SOURCE TEXT –
Segment Open

Douglas A. McIntyre is the co-founder, chief executive officer and editor in chief of 24/7 Wall St. and 24/7 Tempo. He has held these jobs since 2006.

McIntyre has written thousands of articles for 24/7 Wall St. He is an expert on corporate finance, the automotive industry, media companies and international finance. He has edited articles on national demographics, sports, personal income and travel.

His work has been quoted or mentioned in The New York Times, The Wall Street Journal, Los Angeles Times, The Washington Post, NBC News, Time, The New Yorker, HuffPost USA Today, Business Insider, Yahoo, AOL, MarketWatch, The Atlantic, Bloomberg, New York Post, Chicago Tribune, Forbes, The Guardian and many other major publications. McIntyre has been a guest on CNBC, the BBC and television and radio stations across the country.

A magna cum laude graduate of Harvard College, McIntyre also was president of The Harvard Advocate. Founded in 1866, the Advocate is the oldest college publication in the United States.

Segment Closed

BRIEF A – In the McIntyre biography, what year is given for the founding of The Harvard Advocate?
BRIEF B – Carry on the McIntyre biography, starting after its final sentence.
The listing is separate material with no connection to the McIntyre biography.

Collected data
Segment Open

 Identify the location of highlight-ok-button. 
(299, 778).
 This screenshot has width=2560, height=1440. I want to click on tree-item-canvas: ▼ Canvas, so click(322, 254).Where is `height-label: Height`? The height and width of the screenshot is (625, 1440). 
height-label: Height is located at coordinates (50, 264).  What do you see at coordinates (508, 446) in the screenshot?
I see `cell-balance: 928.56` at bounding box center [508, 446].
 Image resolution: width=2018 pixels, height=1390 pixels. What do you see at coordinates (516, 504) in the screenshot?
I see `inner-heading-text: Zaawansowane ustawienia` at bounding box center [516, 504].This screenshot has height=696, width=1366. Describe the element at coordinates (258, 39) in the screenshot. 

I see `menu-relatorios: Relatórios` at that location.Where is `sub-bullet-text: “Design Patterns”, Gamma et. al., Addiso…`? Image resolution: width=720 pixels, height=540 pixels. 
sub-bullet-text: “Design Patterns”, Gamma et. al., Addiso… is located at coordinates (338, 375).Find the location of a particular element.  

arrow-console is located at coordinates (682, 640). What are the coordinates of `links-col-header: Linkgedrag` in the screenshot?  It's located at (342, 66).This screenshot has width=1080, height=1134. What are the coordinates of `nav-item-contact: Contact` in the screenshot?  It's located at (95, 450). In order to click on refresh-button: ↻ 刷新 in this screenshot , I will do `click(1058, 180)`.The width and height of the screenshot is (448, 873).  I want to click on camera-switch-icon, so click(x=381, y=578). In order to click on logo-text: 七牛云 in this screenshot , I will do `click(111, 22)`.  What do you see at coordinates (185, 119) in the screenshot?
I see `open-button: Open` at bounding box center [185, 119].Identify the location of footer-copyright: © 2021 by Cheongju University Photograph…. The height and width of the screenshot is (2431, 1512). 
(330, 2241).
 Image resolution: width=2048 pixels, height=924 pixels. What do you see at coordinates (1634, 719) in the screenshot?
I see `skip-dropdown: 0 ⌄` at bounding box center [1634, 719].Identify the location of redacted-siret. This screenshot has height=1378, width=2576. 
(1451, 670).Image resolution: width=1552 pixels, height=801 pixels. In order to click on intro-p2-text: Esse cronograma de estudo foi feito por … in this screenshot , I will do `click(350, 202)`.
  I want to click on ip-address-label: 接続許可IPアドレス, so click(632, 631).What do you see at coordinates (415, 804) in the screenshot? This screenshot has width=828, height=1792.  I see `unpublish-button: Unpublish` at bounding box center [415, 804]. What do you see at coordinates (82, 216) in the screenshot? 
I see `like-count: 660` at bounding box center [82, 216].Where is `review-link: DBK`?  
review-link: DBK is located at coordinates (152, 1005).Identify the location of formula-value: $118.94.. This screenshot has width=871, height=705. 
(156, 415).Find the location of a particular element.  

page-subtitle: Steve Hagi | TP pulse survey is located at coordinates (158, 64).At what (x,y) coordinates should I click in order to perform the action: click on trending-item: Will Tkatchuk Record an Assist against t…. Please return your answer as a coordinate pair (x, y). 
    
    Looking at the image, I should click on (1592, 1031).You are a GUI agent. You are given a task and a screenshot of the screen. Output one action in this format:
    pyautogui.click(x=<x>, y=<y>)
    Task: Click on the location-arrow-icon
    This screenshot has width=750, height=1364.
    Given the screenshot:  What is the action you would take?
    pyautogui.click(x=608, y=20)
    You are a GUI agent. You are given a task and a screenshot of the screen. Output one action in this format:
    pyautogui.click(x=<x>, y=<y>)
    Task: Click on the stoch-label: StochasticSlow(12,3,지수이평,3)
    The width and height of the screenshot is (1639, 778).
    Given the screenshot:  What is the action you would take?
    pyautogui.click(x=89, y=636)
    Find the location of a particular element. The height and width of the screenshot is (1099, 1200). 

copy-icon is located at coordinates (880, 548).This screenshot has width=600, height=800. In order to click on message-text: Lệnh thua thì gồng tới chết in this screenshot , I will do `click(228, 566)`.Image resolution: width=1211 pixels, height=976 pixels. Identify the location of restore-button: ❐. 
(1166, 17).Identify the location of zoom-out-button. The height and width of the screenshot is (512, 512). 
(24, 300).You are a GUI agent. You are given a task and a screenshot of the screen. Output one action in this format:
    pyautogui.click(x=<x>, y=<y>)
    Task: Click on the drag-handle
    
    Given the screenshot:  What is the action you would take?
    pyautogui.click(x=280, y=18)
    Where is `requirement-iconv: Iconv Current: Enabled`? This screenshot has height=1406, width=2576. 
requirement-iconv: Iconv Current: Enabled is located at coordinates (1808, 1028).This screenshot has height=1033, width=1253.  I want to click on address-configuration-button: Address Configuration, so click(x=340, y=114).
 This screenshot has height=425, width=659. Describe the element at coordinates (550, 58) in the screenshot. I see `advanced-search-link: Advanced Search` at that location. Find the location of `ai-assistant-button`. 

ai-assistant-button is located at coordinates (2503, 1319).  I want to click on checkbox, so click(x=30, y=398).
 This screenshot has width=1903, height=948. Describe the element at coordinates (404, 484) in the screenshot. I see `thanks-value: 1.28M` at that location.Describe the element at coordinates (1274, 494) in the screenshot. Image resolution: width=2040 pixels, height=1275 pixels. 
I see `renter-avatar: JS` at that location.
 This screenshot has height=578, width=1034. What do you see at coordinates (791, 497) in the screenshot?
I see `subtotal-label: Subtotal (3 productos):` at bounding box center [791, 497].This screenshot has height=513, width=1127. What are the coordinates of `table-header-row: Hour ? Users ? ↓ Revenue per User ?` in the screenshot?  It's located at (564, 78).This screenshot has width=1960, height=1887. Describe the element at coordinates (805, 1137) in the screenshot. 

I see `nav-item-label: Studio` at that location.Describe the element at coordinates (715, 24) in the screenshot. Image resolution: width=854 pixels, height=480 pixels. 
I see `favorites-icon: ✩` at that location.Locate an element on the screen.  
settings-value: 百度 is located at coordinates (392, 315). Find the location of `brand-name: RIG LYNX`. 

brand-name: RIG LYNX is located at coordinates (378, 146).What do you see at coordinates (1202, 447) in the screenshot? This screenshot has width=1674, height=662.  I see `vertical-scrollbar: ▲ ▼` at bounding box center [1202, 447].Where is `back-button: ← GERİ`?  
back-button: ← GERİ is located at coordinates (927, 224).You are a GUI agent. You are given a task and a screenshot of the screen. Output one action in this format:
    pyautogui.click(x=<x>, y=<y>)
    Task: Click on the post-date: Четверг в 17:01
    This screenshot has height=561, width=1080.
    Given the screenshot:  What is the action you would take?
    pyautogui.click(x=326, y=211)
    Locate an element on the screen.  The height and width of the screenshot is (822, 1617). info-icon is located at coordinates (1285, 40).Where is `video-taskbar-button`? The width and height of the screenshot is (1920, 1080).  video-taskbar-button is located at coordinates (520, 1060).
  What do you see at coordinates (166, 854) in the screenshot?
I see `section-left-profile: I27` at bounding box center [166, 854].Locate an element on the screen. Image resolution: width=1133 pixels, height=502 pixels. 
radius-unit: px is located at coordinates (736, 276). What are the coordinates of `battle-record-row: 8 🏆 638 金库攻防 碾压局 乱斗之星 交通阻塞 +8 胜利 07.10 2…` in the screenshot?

Segment Closed

RESPONSE BOX A – 1866

RESPONSE BOX B –
TheStreet.com, Comps.com and Edgar Online are some of the public companies for which McIntyre served on the board of directors. He was a Vicinity Corporation board member when the company was sold to Microsoft in 2002. He served on the audit committees of some of these companies.

McIntyre has been the CEO of FutureSource, a provider of trading terminals and news to commodities and futures traders. He was president of Switchboard, the online phone directory company. He served as chairman and CEO of On2 Technologies, the video compression company that provided video compression software for Adobe’s Flash. Google bought On2 in 2009.